Instruction: Put every line of the data below into a numbered list, skipping blank lines. Leave the pictures out of the list.
┌────────
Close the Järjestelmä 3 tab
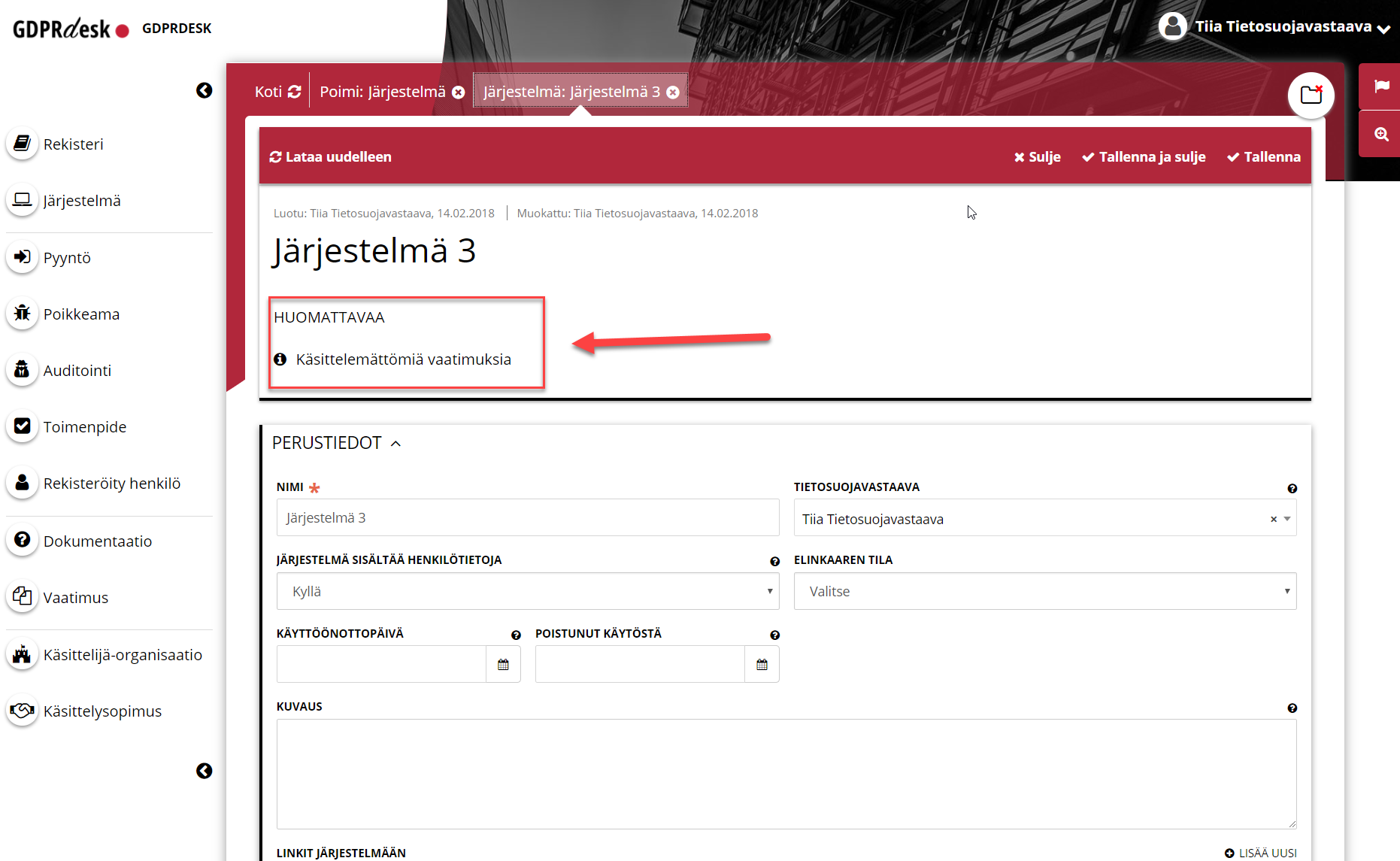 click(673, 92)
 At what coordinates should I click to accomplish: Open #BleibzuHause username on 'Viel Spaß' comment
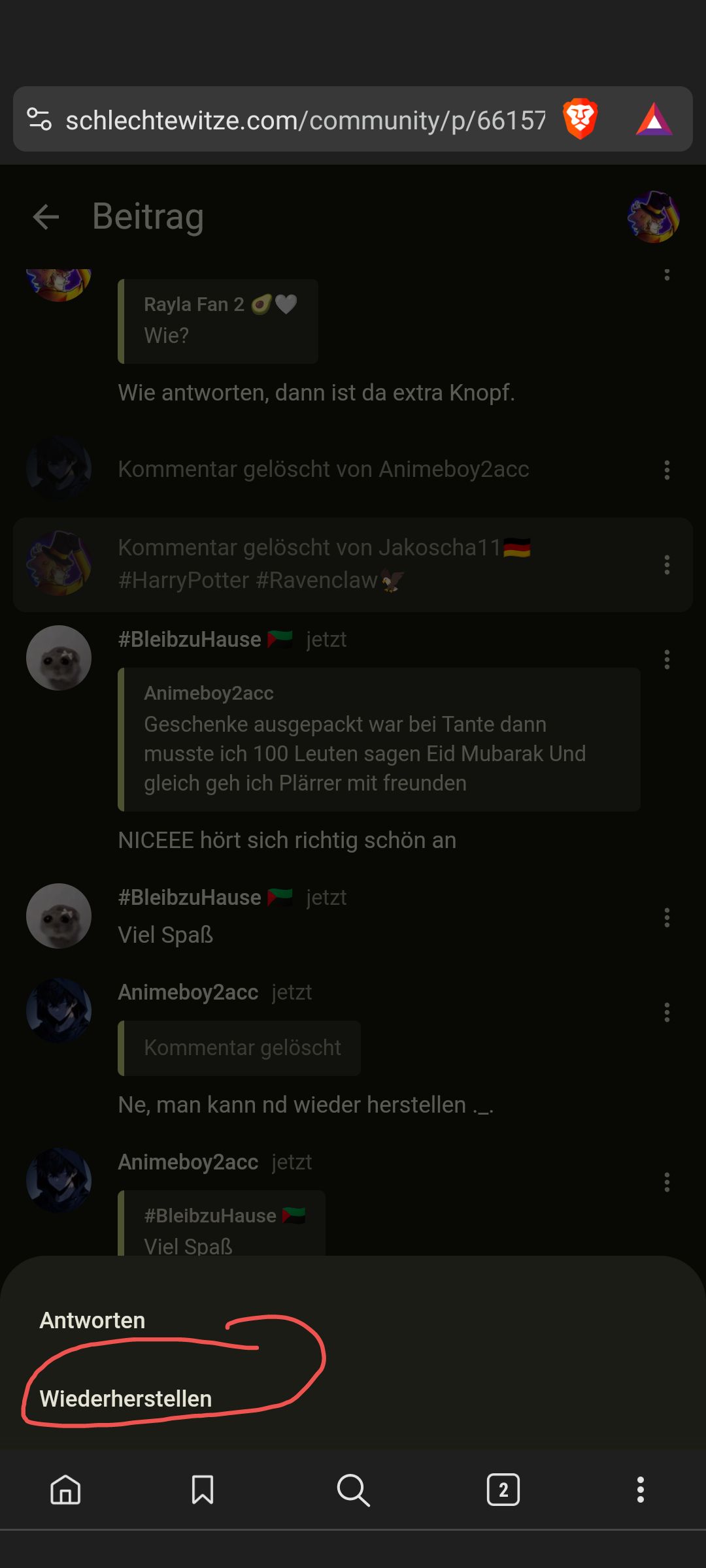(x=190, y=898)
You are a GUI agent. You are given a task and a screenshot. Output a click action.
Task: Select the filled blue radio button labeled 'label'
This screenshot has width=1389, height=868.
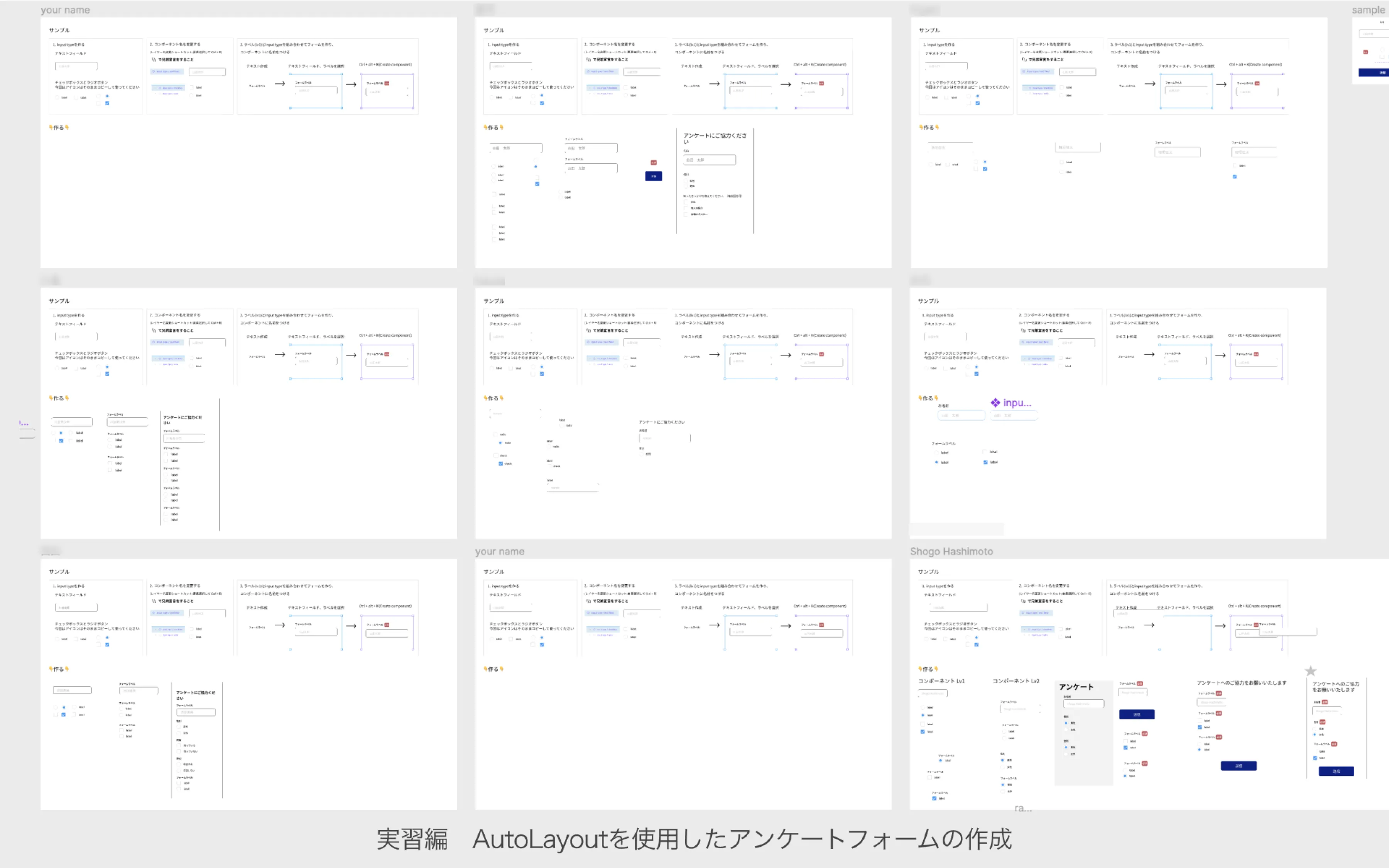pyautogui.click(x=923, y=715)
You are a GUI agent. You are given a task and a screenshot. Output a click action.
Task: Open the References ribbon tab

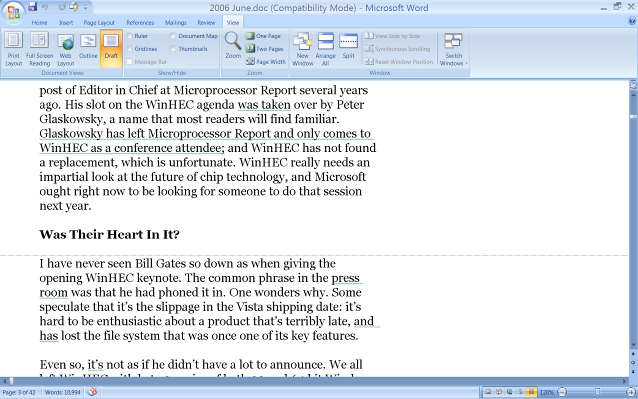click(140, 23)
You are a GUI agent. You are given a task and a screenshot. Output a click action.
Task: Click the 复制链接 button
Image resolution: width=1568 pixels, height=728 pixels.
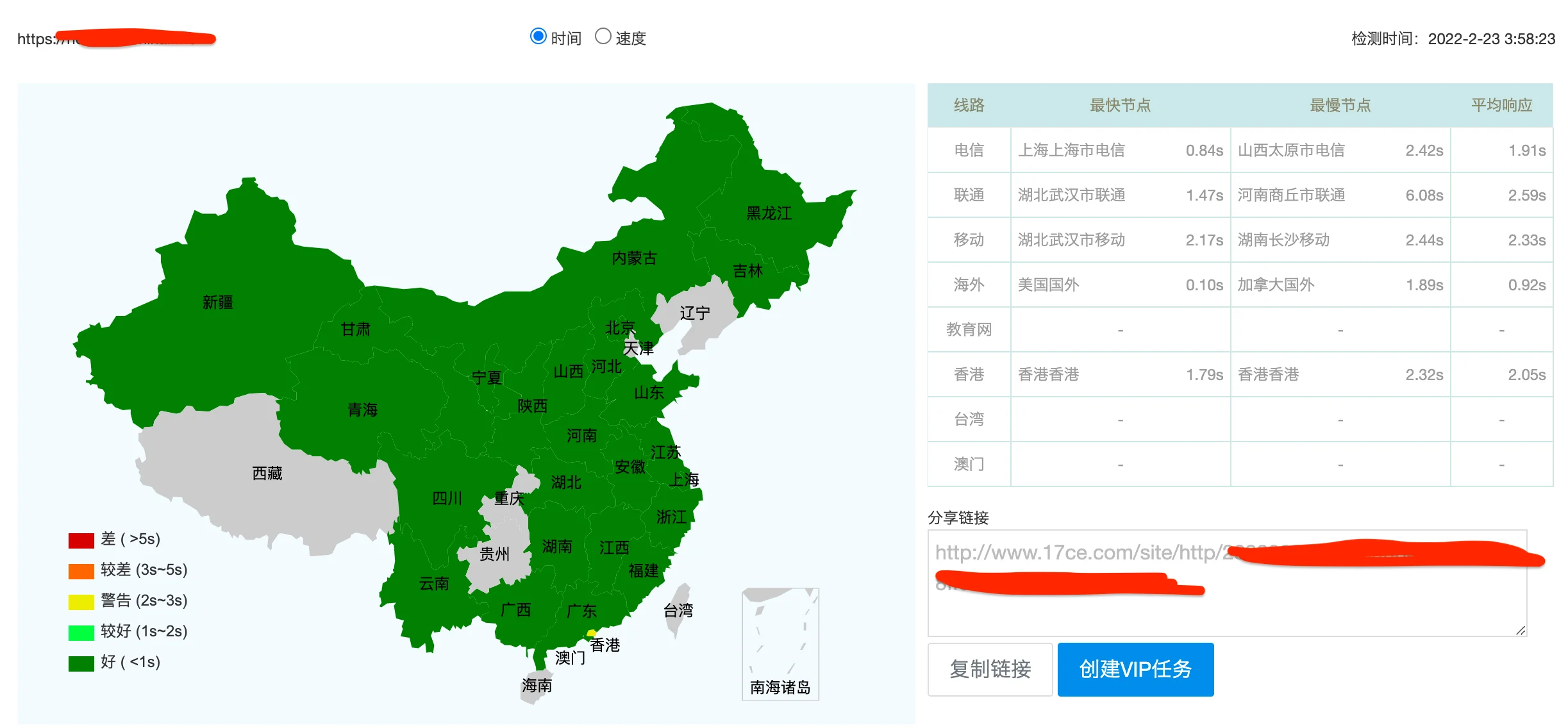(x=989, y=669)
└────────
The output:
1. Close the Järjestelmä 3 tab
2.  click(673, 92)
3.  At what coordinates should I click to accomplish: Open #BleibzuHause username on 'Viel Spaß' comment
4. (x=190, y=898)
5. You are a GUI agent. You are given a task and a screenshot. Output a click action.
6. Task: Select the filled blue radio button labeled 'label'
7. This screenshot has width=1389, height=868.
8. pyautogui.click(x=923, y=715)
9. You are a GUI agent. You are given a task and a screenshot. Output a click action.
10. Task: Open the References ribbon tab
11. click(140, 23)
12. You are a GUI agent. You are given a task and a screenshot. Output a click action.
13. Task: Click the 复制链接 button
14. Image resolution: width=1568 pixels, height=728 pixels.
15. (x=989, y=669)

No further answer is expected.